Today, the House will vote on H.R. 6729, legislation which, in the name of stopping human trafficking, gives the government new powers to see your personal financial data without a warrant and could even cause you to lose access to the banking system without due process.
Campaign for Liberty members should call their representatives and tell them to vote no on H.R. 6729.
Here is the Liberty Caucus statement opposing the bill:
September 25, 2018
The House Liberty Caucus urges opposition to H.R. 6729, Empowering Financial Institutions to Fight Human Trafficking Act of 2018, which takes language from the Patriot Act to authorize more warrantless collection and sharing of Americans' data, aggressively preempts state laws, and invites due process violations.
Relying on Section 314 of the Patriot Act, the Department of the Treasury has decided that it can, without a warrant or other legal process, force tens of thousands of companies to search their records on law enforcement's behalf and hand over information on their customers' accounts and transactions.
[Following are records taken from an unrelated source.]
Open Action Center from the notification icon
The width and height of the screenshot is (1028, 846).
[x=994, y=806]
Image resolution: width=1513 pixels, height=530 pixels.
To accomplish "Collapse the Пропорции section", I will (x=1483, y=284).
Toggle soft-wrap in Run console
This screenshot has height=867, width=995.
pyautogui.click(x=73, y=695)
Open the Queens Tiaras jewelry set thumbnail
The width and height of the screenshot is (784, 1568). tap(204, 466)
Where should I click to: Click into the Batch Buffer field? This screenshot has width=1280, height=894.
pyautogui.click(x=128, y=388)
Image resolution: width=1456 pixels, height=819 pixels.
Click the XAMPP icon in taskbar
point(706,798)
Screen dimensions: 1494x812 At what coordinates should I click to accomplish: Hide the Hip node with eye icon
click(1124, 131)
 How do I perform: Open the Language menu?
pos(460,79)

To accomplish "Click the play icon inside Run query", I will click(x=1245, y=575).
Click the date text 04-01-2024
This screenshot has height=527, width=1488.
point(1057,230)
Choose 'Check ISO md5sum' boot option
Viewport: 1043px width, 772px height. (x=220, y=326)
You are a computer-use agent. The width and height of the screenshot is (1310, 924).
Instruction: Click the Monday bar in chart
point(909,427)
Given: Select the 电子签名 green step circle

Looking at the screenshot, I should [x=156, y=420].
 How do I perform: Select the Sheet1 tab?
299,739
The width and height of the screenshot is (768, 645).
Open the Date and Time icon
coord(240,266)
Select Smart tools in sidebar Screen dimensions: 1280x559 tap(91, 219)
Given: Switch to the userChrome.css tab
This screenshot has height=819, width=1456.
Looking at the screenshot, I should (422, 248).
The law is currently limited to terrorism and money laundering investigations, but the Treasury has sought unsuccessfully to amend the law to include other crimes.
H.R. 6729 copies language from Section 314 and applies it to whole new categories of information, broadening the range of customers’ personal information that the government may unilaterally demand without probable cause or a warrant. This expansion further erodes Americans’ Fourth Amendment-secured right against warrantless searches, and it continues the government’s troubling practice of ignoring the Fourth Amendment’s particularity requirement and instead forcing companies to query billions of Americans’ records, the vast majority of which belong to completely innocent people.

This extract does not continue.